§ **TÂCHE COURTE A**: Dans l'extrait sur la visite à la N.R.F., quel poste Festy occupe-t-il ?
§ **TÂCHE COURTE B**: Reprenez l'extrait sur la visite à la N.R.F. et poursuivez-le après sa dernière phrase.

En revenant de la rue Saint-Honoré, passé à la N.R.F. voir Festy, le chef de la fabrication. Je lui dis que je vais lui apporter ces jours-ci les placards corrigés de mon second volume de chroniques dramatiques et je lui demande ce qu’il en fera. « Mais les envoyer à l’imprimerie pour les corrections et la mise en pages. » Comme je m’étonne une nouvelle fois qu’on ait mis en fabrication un pareil volume sans avoir le visa nécessaire, il me fait remarquer que cette mise en fabrication a été décidée bien avant l’institution du Comité de Censure. Je lui demande ce qu’il adviendra si le visa est refusé. Il me répond qu’il n’y a pas de raison à cela, que le volume ne contient rien qui puisse le motiver, qu’au surplus le refus de visa n’est pas sans appel. Je lui parle des cas récents Fargue et Valéry. Il me dit, comme Renéville, que ce n’est pas le contenu des ouvrages qui a été en jeu, mais la position politique de Fargue et de Valéry. Voilà qui me donne joliment raison de renoncer à ma collaboration au Figaro.
Il me demande ce que je fais, si je travaille, et à quoi. Je lui dis que je vais terminer l’affaire des placards de ce second volume de chroniques, celles à ajouter que j’ai publiées dans la N.R.F. en 1939 et 1941, qu’ensuite il y a Le Petit Ami, ensuite le Journal (j’ai oublié le second Passe-Temps). Il s’exclame « Ah ! oui, Le Petit Ami ! Figurez-vous que je ne l’ai jamais lu. Gallimard en parle souvent. Il y tient beaucoup. Il dit que c’est un livre… » Je me suis mis à rire : « Allons ! Gallimard lui aussi est un peu fou à ce sujet. » J’ai ajouté que je crains bien que jamais un tel livre ne soit permis. Il m’a demandé si je n’ai rien à publier dans la N.R.F. Je lui ai parlé du second fragment de Journal que j’y ai107, que je me propose même de venir voir à ce sujet M. Blanchot, dont Drieu la Rochelle m’a parlé, surtout pour qu’on ne me perde pas mes feuillets, qui font partie de la copie dactylographiée de mon Journal. « M. Blanchot ? Ça n’existe plus. Drieu a été en effet absent de la revue pendant quelque temps. Il est du reste encore absent en ce moment, en vacances. Mais c’est fini. Il a repris sa place. » Il a pris note très gentiment pour lui en parler. Je lui ai ajouté que j’avais compté pouvoir publier trois fragments par an dans la N.R.F., que cela aurait pu être comme une excellente annonce pour l’édition en volumes, mais que devant l’amaigrissement de la revue… « Pas du tout, m’a-t-il expliqué. Tenez, pour le prochain numéro, j’ai … pages » (je n’ai pas retenu le chiffre, mais pas loin du chiffre du temps normal108).

§ **DONNÉES**:
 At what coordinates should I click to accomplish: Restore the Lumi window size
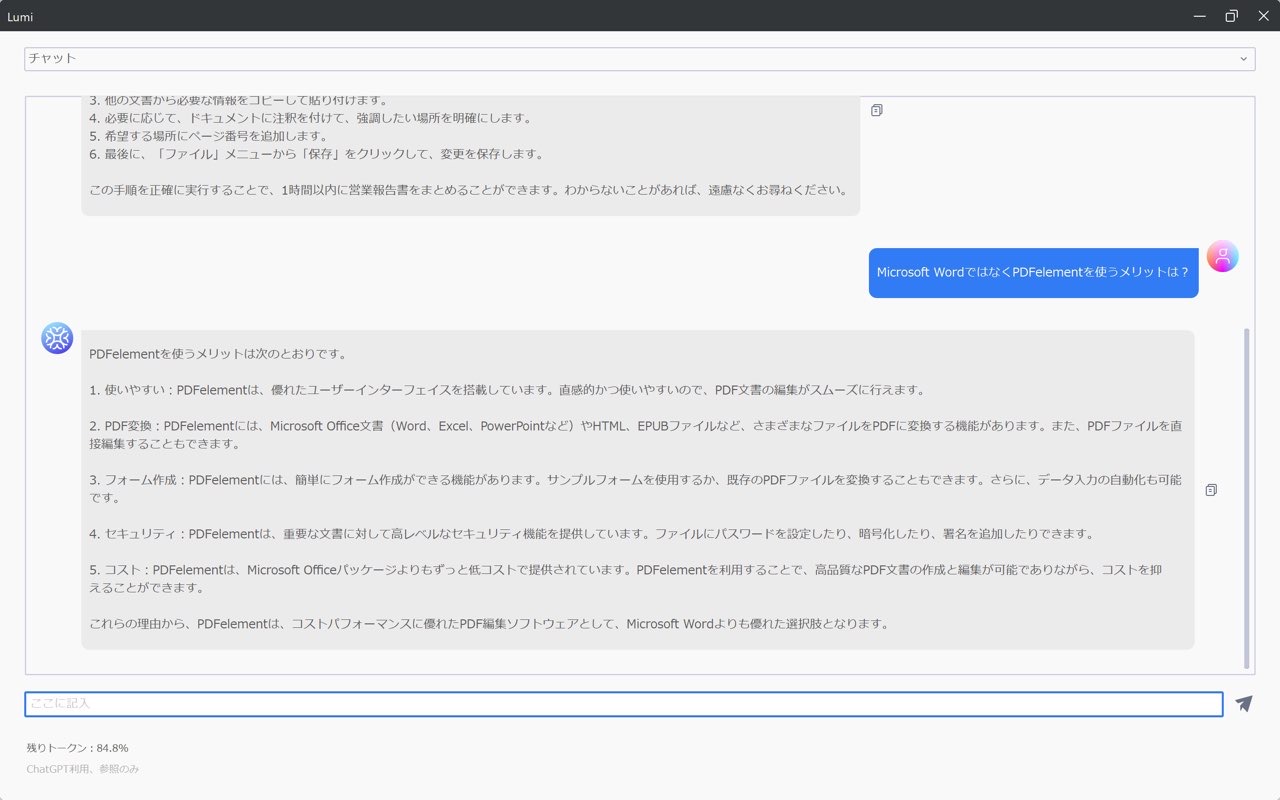[x=1231, y=15]
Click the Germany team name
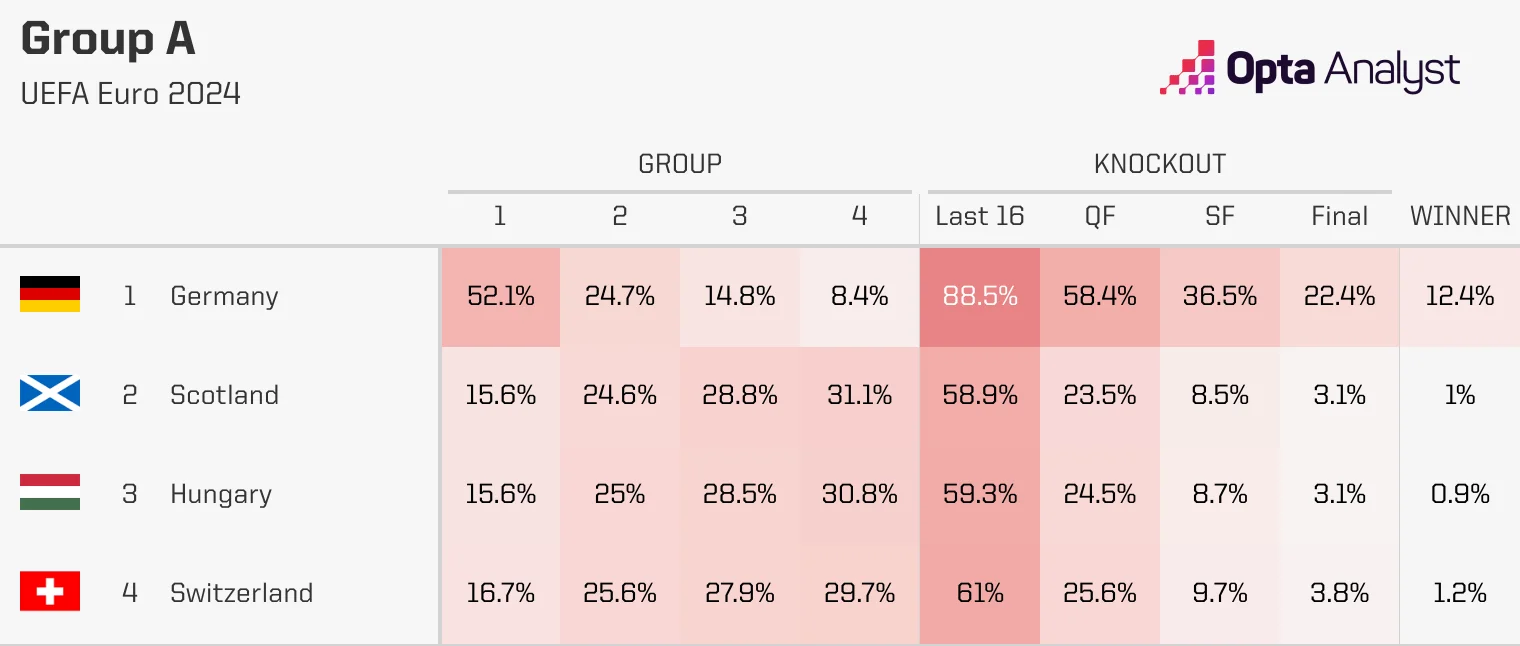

§ **RÉPONSE ATTENDUE A**: Il est le chef de la fabrication.

§ **RÉPONSE ATTENDUE B**:
Parlé de la guerre, des Allemands, de l’occupation, des gens qui jugent de tout cela par le sentiment, sans le moindre apport de raison. Festy a été passer ses vacances en Charente, où on n’a eu qu’à se louer, et lui-même, pendant son séjour, des Allemands présents. Il loue comme moi leur propreté physique et leur propreté vestimentaire, même chez les simples soldats, leur langage poli. Il m’a cité l’opposition d’un soldat français en permission rencontré par lui, le calot de travers, les cheveux en désordre, la cigarette à la bouche, les chaussures pas cirées, marchant sans aucune tenue. Ce qui, en général, n’est que trop ce qu’on voit et qu’on a à peu près toujours vu. Je lui parle du livre du capitaine de réserve109 : Jardins et Routes110. Il se trouve qu’il l’a lu aussi : « Il s’y trouve des choses qui me gênent, le botaniste, le côté Gide, je n’aime pas cela du tout, mais quand même c’est un beau livre. » Il m’apprend que la N.R.F. a publié, avant la guerre, la traduction d’un livre de ce capitaine Jünger. Je lui raconte, à ce propos, en gros, sans le nommer, ma conversation avec Garçon111, — il est justement l’avocat de la maison, — ses injures à l’égard de Chardonne pour ses tableaux d’occupation en Charente, son propos que, même ces choses seraient vraies, il ne fallait pas les dire, sa mise en doute du récit du capitaine Jünger concernant sa conduite à l’égard d’un convoi de prisonniers, son grand argument : « Nous devons être de mauvaise foi. » J’apprends de lui également que ce capitaine Jünger, qui se trouvait en France, a été rappelé en Allemagne et envoyé en Russie. De même le Docteur Brenner112, qui professait la langue allemande à l’École normale avant la guerre, envoyé en Russie, blessé, envoyé à l’hôpital, où il est mort. Dans le même cas, plusieurs jeunes officiers, avec lesquels il s’est trouvé en rapports, qui se croyaient bien « planqués » à Paris et qui ont été rappelés et envoyés là-bas.
En passant devant le Mercure, il est 6 heures, Mme Izambard113 est sur la porte. Je lui demande si elle ne sait toujours rien des Mandin114. Rien. Elle n’a pas pensé à demander à Bernard. Puis elle me demande : « Vous n’avez pas vu Duhamel ? » Je lui réponds que je rencontre très rarement Duhamel. « Vous savez que son nouveau livre a été interdit… » Voilà qui confirme les dires de Rolland de Renéville et de Festy : opinions politiques.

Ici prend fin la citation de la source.